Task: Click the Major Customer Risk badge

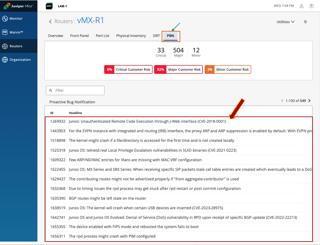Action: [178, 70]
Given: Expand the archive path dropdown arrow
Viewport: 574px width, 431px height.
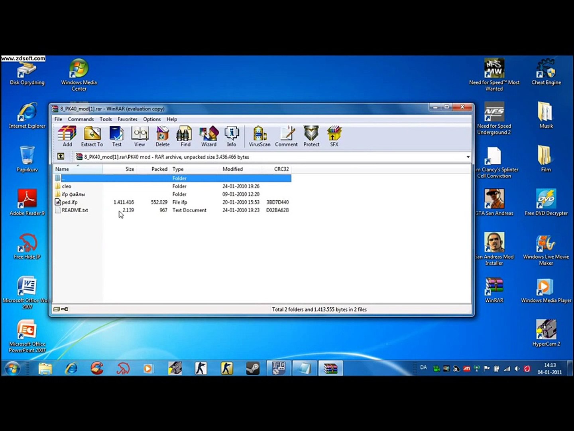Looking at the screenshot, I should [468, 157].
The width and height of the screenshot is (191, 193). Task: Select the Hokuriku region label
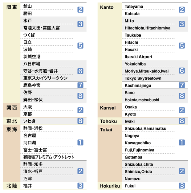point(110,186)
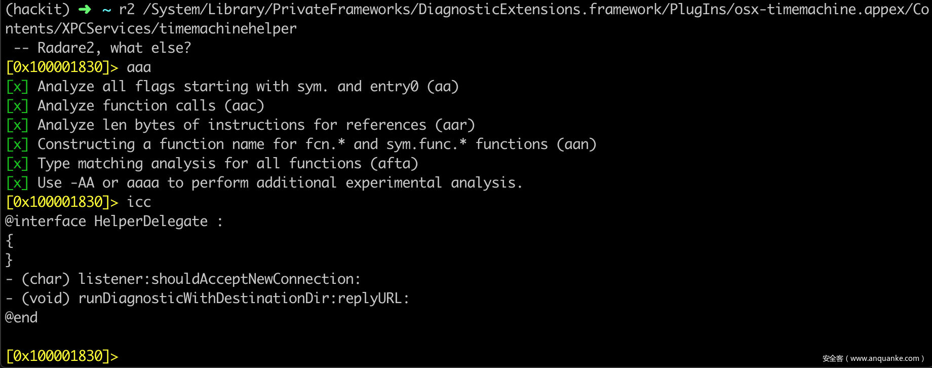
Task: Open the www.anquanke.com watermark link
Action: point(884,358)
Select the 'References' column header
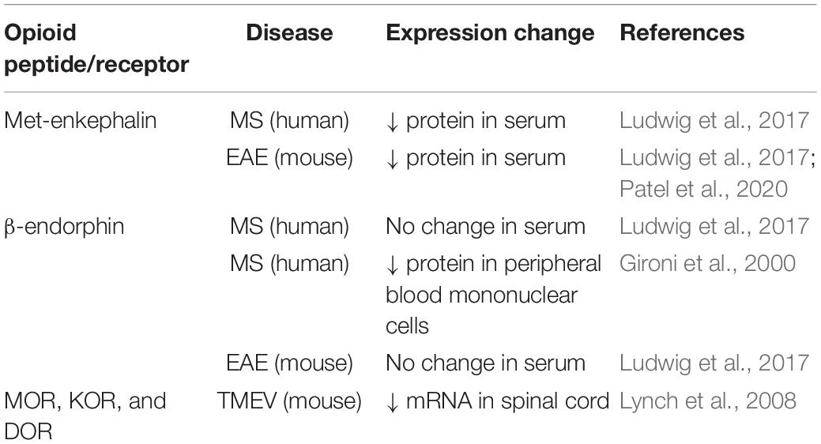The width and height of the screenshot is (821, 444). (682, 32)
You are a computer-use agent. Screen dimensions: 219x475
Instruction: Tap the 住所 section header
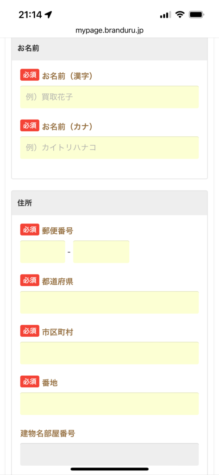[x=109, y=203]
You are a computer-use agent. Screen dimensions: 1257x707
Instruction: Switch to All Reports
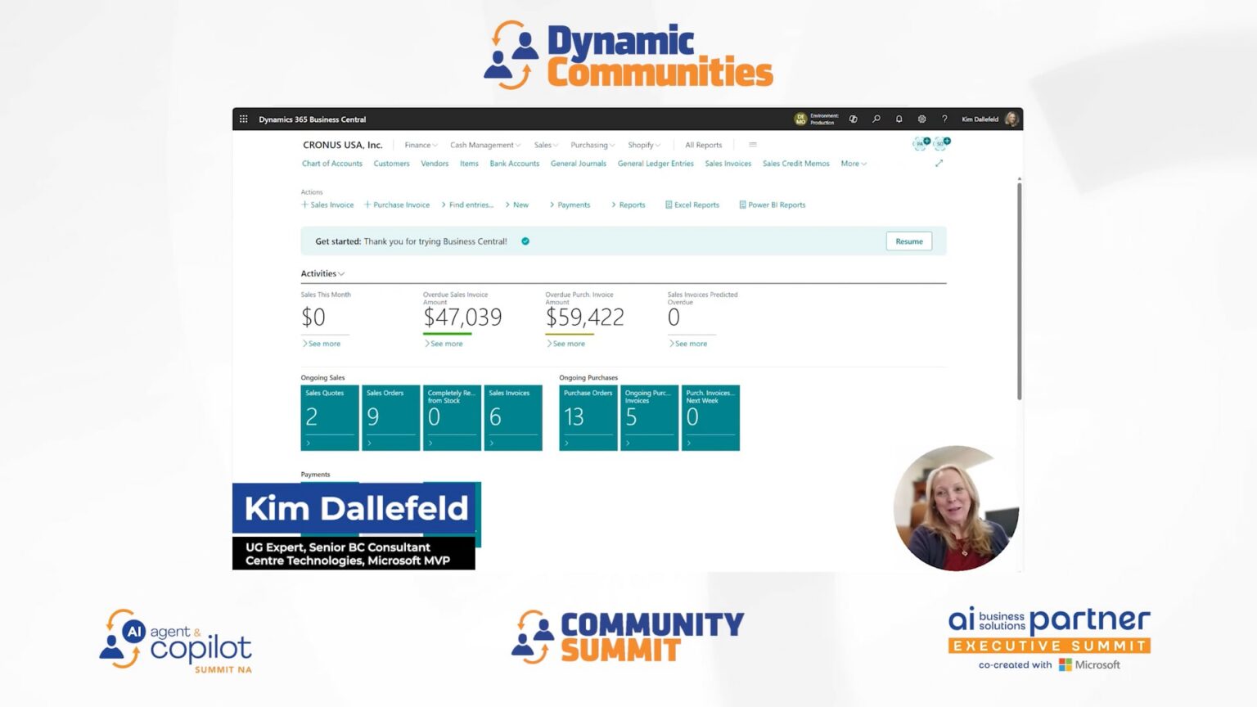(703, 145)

Problem statement:
Quote verbatim every line starting at the line that contains "Given: Expand the archive path dropdown arrow" and ending with the last line of the records; omit all pictures.

Response below:
Given: Expand the archive path dropdown arrow
Viewport: 574px width, 431px height.
Looking at the screenshot, I should [468, 157].
The width and height of the screenshot is (191, 193). Task: Select the Hokuriku region label
point(110,186)
Task: Open the www.anquanke.com watermark link
Action: point(884,358)
Select the 'References' column header
The width and height of the screenshot is (821, 444). (682, 32)
You are a computer-use agent. Screen dimensions: 219x475
Instruction: Tap the 住所 section header
[x=109, y=203]
You are a computer-use agent. Screen dimensions: 1257x707
Instruction: Switch to All Reports
(703, 145)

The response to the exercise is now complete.